4) Memorie di un assassino di Bong Joon-ho
La notte del 9 febbraio un giovane cineasta Sud Coreano scriveva la storia, entrando con onori e fasti nell’Olimpo di Hollywood. Parasite ha rappresentato per Bong Joon-ho la consacrazione mondiale, il compimento di un graduale percorso di avvicinamento al grande pubblico occidentale.
Seduto nella platea del Dolby Theatre vi è una persona che ha da sempre amato i suoi film, e al quale infatti Bong Joon ha tributato il proprio ringraziamento nel discorso di accettazione dell’Oscar. Quentin Tarantino ha da sempre indicato Memorie di un assassino come uno dei suoi film preferiti.

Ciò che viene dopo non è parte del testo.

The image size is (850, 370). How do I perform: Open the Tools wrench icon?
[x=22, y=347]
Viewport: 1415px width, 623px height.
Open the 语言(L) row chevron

È lui, cinefilo tra i cinefili, il capofila di una squadra di appassionati nient’affatto nuova al cinema del regista di Snowpiercer, The Host e Madre. Con Memorie di un assassino Bong Joon si impose come uno dei più promettenti cineasti della Corea del Sud contemporanea.
Un regista all’epoca poco più che trent’enne che, al suo secondo lungometraggio, dimostrò una tale padronanza delle forme del linguaggio cinematografico da non ptersi non candidarsi, insieme a Park Chan-wook, ad essere il nuovo volto del cinema coreano. Sorprendono il controllo totale sulla scrittura, che trasforma il poliziesco in un vortice di follia che si fa analisi psico-sociale.
Si intravede già una concezione plastica dell’inquadratura e della sua potenza drammaturgica, diventata col tempo una vera e propria firma di Bong Joon, come dimostra il suo recente capolavoro, orientato ad un razionalissimo geometrismo. Ma ciò che ha fatto la fortuna del film presso i cinefili di ogni parte del mondo è la capacità, comune a tanto cinema coreano, di essere trasversale rispetto alle cinematografie di provenienza.
Il cinema di Bong Joon parla allo spettatore occidentale senza alcuno straniamento. E se, ancora, Parasite è il trionfo del cinema universale di Bong Joon, Memorie di un assassino resta uno dei film più importanti della prima decade del secolo. Un gioiello che solo quest’anno ha avuto una distribuzione ufficiale nelle sale italiane e che per questo merita di stare a pieno titolo nella nostra classifica dei Migliori Film del 2020.